This repository contains the inference code, CASP16 evaluation pipeline, packaged asset workflow, and manuscript figure and table generation used for the ARC study.


Quick Start

The minimal workflow to reproduce ARC results:

# 1. Install environment
pixi install
pixi run smoke

# 2. Fetch packaged data and predictions
pixi run python -u scripts/assets/fetch_assets.py

# 3. Run evaluation (uses packaged predictions)
pixi run eval-full

To run inference instead of using packaged predictions:

pixi run run-batch
pixi run eval-full

Output Overview

ARC produces two complementary outputs per model:

  • LOCAL.json: per-residue interface quality scores, used for residue-level evaluation and interface discrimination.
  • QSCORE.json: global interface quality scores, used for model ranking and CASP-style evaluation.

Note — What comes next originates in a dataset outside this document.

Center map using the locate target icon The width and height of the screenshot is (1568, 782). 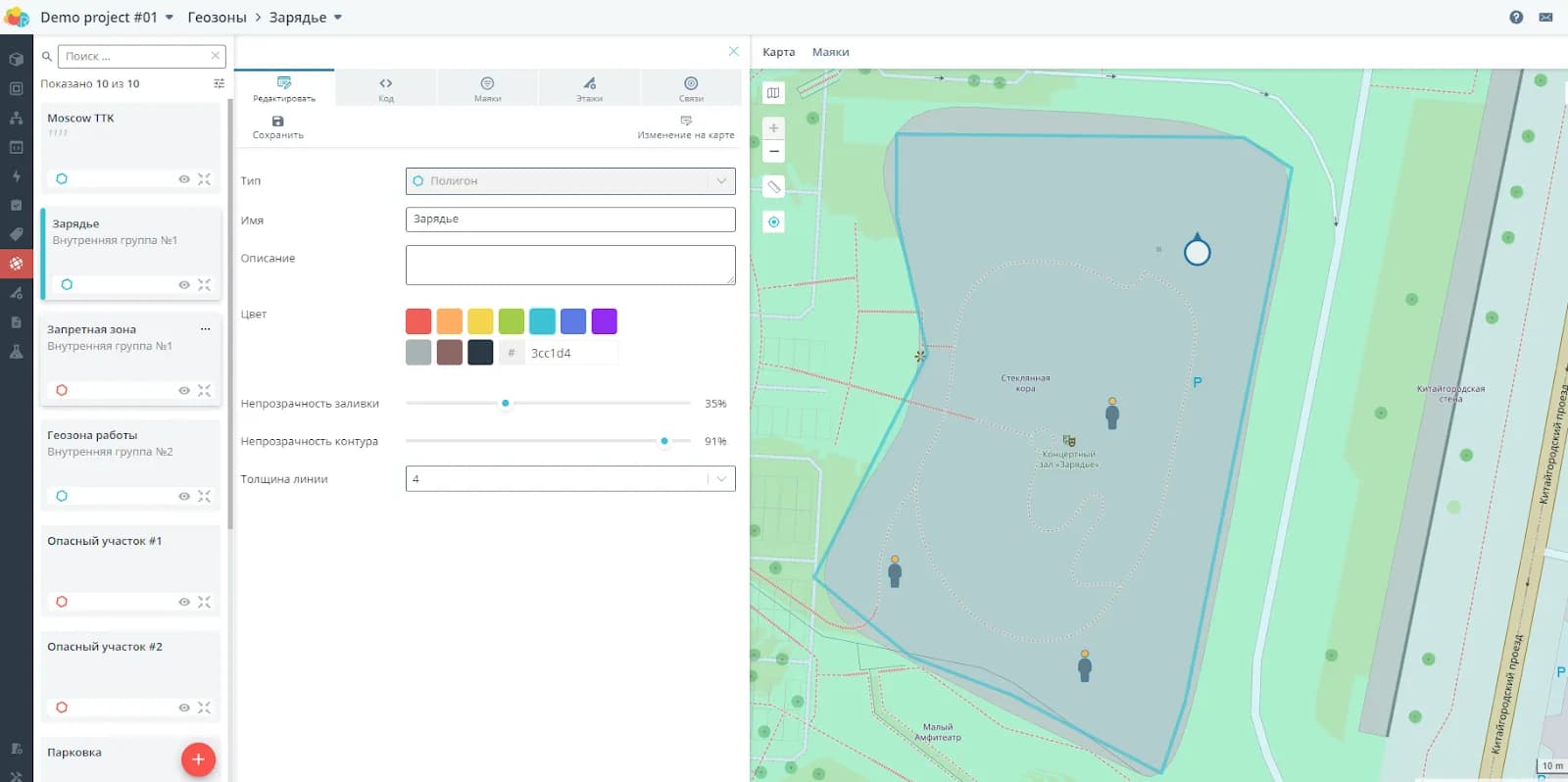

The ARC/ directory contains the ensemble prediction used in the manuscript, while ARC_<suffix>/ directories correspond to individual GNN components.


Installation

Step 1

Clone the ARC repository and enter it (all commands assume you are at the repository root):

git clone https://github.com/zwang-bioinformatics/ARC.git
cd ARC

Step 2

Create the ARC environment with pixi (reads pixi.toml in this directory):

pixi install
pixi run smoke

If pixi is not on your PATH, install it from https://pixi.sh/latest/installation/ or use ~/.pixi/bin/pixi.

Important

All commands below are meant to be run from the repository root.


Data Setup

Step 3

Populate the repository data layout.

You have two options:

  1. Recommended (reproducible): download packaged assets
  2. Manual: prepare inputs following the required directory structure

Option 1: Fetch packaged assets

The recommended approach is to fetch the packaged tarballs:

pixi run python -u scripts/assets/fetch_assets.py

This extracts each archive (Zstandard .tar.zst) at the repository root:

arc_eval_inputs_core.tar.zst:
data/
├── raw_16/
├── casp16_ema_reference_results/
├── casp16_targets/
├── casp_model_scores.csv
├── casp16_approx_target_sizes.json
├── ema_local_scores_with_lddt_added_mdl_contacts.csv
└── target_margin_scores.csv

arc_graph_data_casp16.tar.zst:
data/
└── CASP16/
    └── <target>/
        └── <model>/
            ├── meta.json
            └── data.st

predictions_apollo.tar.zst:
outputs/
└── predictions/
    └── CASP16/
        └── <target>/
            └── APOLLO/
                └── LOCAL.json

predictions_arc.tar.zst:
outputs/
└── predictions/
    └── CASP16/
        └── <target>/
            ├── ARC/
            │   ├── LOCAL.json
            │   └── QSCORE.json
            └── ARC_<suffix>/
                ├── LOCAL.json
                └── QSCORE.json

The APOLLO predictions are included as a baseline for comparison during evaluation.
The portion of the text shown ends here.